As mentioned above, certain hallmarks will trigger a reporting obligation only if the main benefit test is satisfied. This will be the case if the main benefit or one of the main benefits that a person may reasonably expect to derive from an arrangement consists of obtaining a tax advantage.

In the context of the main benefit test, it is irrelevant whether the taxpayer has actually obtained a tax advantage, which means that the test is based on an objective point of view.

Who is obliged to report?

Intermediaries – but also, in some specific cases, taxpayers – are subject to the reporting obligations under DAC 6.

An 'intermediary' is any party that designs, markets, organises, makes available for implementation or manages the implementation of a reportable cross-border arrangement. This definition covers any party that knows or could be reasonably expected to know that they directly or indirectly provide aid, assistance or advice with regard to the relevant arrangements. As a result, a wide range of professionals (eg, consultants, accountants, financial advisers, lawyers, in-house counsels and banks) may be subject to reporting obligations under DAC 6. However, the relevant party must have a connection to the European Union, which will be true if they:

  • are resident or incorporated in an EU member state;
  • have a permanent establishment in an EU member state; or
  • are registered with a tax, consultancy or legal professional association in an EU member state.

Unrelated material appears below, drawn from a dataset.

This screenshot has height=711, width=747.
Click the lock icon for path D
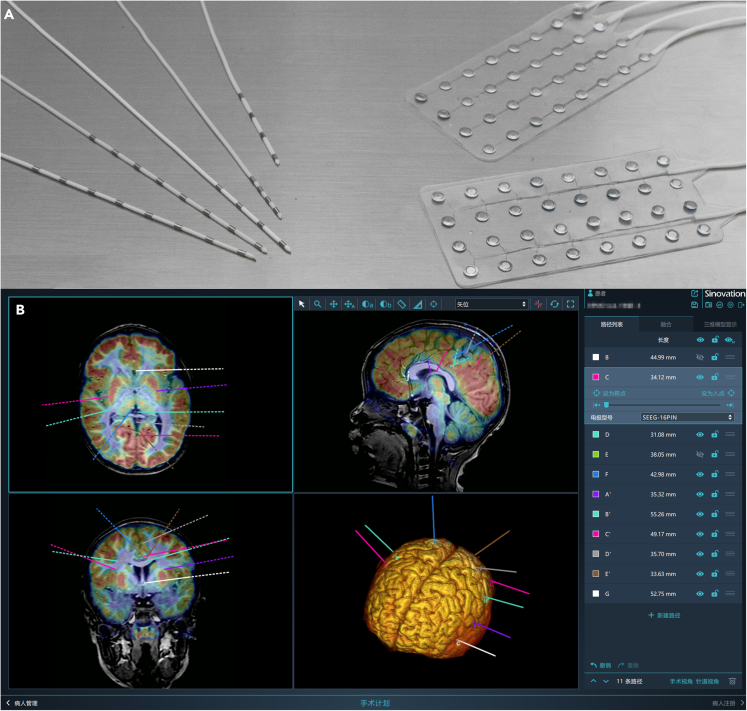(x=715, y=434)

Therefore, Swiss intermediaries do not fall within the scope of DAC 6 and are not required to meet the related reporting obligations. If only a Swiss intermediary is involved in the arrangement or the involved EU intermediary is subject to a professional privilege and their duty to report is therefore waived, the reporting obligation will pass to the taxpayer.

For example, where a Swiss holding company grants a loan to an EU subsidiary and the applicable interest rate is determined based on the safe haven interest rates published annually by the Swiss Federal Tax Administration (SFTA), the criterion of a cross-border arrangement is met and one of the hallmarks – namely, the use of unilateral safe harbour rules – is also fulfilled, leading to a reporting obligation under DAC 6. In the absence of an EU intermediary, the reporting obligation is conferred on the relevant EU subsidiary, since the Swiss holding company and any Swiss intermediaries potentially involved remain outside the scope of DAC 6.

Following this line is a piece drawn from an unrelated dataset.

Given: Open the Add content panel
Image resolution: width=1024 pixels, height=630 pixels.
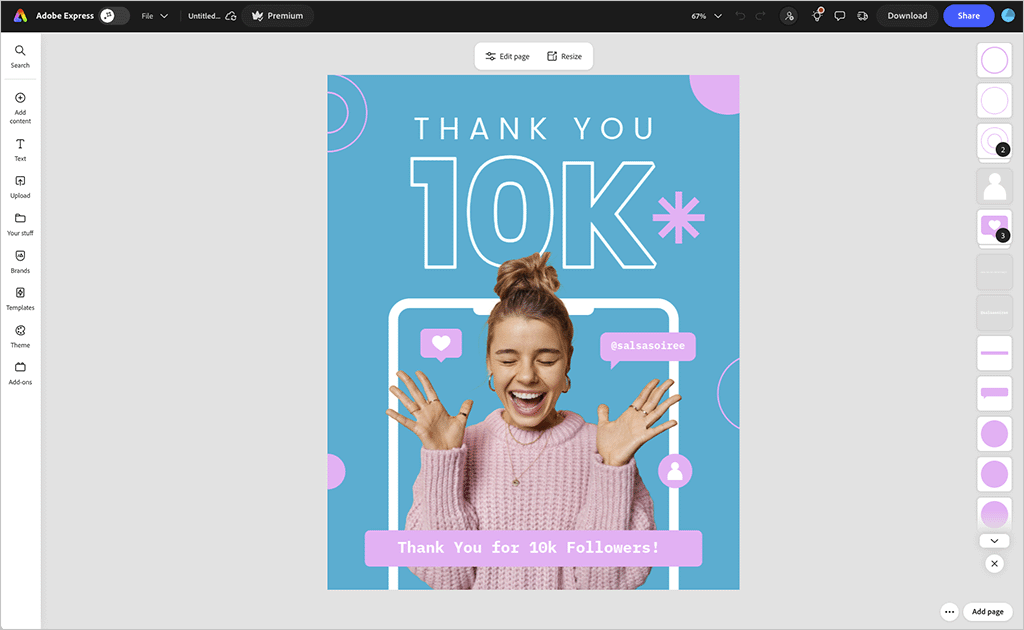Looking at the screenshot, I should point(19,105).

What happens in the event of non-compliance?

To ensure that the reporting obligations are complied with, individual EU member states will impose penalties of up to €700,000.

Comment

DAC 6 is an EU directive and, as such, need not be incorporated into Swiss law. Nor does it extend to companies having their registered seat in Switzerland. However, its impact on groups based in Switzerland may be significant. In certain circumstances, groups based in Switzerland may be affected by DAC 6 – for example, on account of intercompany loan relationships whose interest rate is determined on the basis of:

  • the safe harbour interest rates published annually by the SFTA;
  • royalties paid to a Swiss group company by an EU subsidiary that are preferentially taxed in Switzerland; or
  • linked to the main benefit test, the acquisition of a European loss-carrying company.

Considering the broad scope of DAC 6, it is crucial that Swiss-based groups identify qualifying intercompany transactions at an early stage and ensure that they comply with the applicable subsidiary reporting obligations in cases with no involvement of EU intermediaries.